■ **WHAT THE TASK ASKS**
Update the rows from the line containing "Image resolution: width=270" down through the line containing "(x=272, y=143)" by changing "sidebar menu" to "navigation menu", and leave everything else as it is. Give back only those lines.

━━ PROVIDED RECORDS

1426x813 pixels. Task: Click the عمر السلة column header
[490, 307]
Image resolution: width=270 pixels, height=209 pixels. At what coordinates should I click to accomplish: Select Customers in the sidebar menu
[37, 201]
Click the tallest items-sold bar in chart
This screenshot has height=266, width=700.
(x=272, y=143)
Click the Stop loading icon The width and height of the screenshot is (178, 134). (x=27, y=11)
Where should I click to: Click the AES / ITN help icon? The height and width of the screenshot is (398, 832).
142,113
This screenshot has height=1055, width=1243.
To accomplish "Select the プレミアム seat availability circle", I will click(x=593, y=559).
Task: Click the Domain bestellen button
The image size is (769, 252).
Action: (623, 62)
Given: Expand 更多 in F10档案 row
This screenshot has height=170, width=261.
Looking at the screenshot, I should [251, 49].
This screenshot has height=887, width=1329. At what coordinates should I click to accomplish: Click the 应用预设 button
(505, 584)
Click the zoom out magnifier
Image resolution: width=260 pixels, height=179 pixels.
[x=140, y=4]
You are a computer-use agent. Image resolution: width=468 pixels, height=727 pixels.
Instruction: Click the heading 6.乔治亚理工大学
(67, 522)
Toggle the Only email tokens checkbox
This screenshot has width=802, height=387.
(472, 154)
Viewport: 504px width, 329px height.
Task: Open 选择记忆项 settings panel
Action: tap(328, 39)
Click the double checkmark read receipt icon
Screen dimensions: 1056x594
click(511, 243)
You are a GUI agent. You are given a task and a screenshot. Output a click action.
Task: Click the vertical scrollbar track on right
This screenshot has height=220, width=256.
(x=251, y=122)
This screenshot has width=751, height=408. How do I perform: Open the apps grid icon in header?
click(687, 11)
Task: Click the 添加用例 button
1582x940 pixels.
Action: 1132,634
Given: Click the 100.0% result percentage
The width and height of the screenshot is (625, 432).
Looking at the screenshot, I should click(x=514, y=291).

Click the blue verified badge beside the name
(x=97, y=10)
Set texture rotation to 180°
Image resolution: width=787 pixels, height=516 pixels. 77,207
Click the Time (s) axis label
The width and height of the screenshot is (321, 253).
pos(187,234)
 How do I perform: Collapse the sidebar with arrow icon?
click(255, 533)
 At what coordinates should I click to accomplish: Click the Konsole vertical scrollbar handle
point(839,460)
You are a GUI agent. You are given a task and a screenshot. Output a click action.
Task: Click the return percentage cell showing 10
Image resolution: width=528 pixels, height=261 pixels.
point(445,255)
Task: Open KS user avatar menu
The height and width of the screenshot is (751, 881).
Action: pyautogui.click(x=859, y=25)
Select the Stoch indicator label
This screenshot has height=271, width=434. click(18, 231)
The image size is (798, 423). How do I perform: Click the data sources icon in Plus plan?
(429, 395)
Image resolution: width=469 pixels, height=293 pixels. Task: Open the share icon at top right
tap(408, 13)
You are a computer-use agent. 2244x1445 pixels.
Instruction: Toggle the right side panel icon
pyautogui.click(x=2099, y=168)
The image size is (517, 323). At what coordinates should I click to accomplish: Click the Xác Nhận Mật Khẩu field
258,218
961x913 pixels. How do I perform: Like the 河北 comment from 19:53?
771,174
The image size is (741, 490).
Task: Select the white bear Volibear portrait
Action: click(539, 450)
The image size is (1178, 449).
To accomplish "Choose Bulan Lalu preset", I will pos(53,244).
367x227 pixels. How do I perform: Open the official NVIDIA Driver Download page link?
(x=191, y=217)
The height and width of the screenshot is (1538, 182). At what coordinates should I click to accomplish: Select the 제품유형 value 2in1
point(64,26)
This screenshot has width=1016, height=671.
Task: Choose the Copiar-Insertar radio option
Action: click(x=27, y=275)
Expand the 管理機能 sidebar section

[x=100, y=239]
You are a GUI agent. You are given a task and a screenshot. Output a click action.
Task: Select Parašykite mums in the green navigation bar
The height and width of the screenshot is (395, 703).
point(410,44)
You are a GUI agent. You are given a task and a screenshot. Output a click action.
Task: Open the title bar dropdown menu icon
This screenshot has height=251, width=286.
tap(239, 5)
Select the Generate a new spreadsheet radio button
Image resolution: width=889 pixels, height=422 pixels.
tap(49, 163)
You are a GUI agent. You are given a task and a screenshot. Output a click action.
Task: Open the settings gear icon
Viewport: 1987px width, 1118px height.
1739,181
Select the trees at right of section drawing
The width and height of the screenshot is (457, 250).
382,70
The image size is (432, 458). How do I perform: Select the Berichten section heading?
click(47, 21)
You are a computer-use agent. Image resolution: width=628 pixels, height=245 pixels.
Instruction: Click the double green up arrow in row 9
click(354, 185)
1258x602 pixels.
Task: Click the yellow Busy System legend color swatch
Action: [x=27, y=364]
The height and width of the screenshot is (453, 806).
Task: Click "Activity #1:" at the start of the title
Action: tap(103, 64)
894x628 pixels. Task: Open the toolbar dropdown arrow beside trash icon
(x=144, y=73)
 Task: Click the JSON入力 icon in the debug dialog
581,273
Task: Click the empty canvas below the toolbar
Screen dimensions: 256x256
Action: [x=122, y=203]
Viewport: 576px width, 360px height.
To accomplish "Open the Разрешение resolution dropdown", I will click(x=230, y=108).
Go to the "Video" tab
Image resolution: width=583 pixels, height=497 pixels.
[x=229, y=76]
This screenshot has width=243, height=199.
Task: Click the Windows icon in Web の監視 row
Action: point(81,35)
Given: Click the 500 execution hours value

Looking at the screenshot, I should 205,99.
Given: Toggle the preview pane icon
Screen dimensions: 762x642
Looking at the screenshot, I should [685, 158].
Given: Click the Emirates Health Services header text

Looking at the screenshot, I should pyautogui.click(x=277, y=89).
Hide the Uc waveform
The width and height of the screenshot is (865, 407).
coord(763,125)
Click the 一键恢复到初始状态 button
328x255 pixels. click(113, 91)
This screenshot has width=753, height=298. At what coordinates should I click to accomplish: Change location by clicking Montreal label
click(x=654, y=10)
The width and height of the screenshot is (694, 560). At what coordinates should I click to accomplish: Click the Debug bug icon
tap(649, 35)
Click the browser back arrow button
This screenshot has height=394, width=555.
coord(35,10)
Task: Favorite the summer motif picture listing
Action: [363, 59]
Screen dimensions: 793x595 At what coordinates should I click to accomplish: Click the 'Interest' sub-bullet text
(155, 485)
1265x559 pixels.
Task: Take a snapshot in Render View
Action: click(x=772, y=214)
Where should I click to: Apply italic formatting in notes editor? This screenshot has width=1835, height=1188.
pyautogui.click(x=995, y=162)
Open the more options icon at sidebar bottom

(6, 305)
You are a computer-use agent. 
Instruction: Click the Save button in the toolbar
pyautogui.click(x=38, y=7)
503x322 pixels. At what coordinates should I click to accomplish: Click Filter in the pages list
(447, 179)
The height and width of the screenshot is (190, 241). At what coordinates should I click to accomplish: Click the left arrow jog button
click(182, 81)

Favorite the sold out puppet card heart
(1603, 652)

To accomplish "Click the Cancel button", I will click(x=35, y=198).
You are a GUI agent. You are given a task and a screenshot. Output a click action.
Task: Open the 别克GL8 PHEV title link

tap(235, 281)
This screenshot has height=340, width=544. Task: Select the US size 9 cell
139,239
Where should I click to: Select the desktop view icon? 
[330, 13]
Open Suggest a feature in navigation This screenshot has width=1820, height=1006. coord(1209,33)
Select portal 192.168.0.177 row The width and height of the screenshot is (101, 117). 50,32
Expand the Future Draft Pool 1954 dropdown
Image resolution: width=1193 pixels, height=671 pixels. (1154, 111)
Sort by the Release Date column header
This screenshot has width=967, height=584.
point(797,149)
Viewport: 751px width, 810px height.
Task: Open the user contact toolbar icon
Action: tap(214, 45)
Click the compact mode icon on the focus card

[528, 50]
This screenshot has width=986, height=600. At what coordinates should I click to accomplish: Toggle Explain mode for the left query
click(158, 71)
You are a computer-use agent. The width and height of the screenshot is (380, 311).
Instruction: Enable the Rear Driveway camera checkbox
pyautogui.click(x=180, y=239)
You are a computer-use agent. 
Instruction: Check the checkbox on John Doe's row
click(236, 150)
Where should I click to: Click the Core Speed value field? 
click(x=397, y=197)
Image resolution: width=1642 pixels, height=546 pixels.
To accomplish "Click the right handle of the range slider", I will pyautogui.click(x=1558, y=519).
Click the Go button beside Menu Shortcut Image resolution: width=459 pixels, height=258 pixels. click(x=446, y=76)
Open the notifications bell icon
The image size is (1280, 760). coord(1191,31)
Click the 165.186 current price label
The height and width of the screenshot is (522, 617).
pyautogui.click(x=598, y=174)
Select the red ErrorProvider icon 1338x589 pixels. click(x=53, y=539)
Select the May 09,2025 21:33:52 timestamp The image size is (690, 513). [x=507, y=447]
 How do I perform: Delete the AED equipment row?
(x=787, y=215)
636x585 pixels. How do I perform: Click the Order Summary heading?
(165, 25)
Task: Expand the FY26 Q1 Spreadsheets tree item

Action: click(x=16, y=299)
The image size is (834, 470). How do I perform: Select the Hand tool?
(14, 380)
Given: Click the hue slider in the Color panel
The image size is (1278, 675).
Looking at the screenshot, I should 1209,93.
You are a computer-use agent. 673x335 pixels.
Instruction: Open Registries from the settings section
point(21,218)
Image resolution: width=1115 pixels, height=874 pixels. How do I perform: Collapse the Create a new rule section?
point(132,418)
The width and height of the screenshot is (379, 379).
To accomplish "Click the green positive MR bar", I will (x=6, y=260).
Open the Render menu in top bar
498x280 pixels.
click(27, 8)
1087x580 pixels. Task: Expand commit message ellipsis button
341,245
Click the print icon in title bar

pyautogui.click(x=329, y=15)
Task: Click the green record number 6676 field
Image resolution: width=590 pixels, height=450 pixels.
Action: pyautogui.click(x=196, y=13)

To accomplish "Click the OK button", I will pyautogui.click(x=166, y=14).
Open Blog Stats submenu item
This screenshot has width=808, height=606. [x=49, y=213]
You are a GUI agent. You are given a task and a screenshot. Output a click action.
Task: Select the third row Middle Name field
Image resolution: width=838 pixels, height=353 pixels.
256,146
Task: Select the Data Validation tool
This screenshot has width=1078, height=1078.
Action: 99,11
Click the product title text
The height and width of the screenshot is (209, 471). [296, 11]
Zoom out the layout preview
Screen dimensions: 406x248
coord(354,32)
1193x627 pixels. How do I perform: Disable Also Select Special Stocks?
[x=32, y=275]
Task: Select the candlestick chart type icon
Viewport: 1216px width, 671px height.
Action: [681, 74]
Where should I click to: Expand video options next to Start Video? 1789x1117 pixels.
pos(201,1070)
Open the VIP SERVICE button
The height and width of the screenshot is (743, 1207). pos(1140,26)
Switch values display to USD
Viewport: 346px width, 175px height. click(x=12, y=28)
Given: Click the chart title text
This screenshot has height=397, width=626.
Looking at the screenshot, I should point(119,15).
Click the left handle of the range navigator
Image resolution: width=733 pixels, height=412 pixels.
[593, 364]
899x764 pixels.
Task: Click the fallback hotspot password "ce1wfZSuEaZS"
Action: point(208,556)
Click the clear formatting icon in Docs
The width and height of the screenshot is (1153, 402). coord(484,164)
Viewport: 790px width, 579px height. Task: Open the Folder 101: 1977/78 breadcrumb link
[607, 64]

━━━━

■ **FULL OUTPUT**
Image resolution: width=270 pixels, height=209 pixels. At what coordinates should I click to accomplish: Select Customers in the navigation menu
[37, 201]
Click the tallest items-sold bar in chart
This screenshot has height=266, width=700.
(x=272, y=143)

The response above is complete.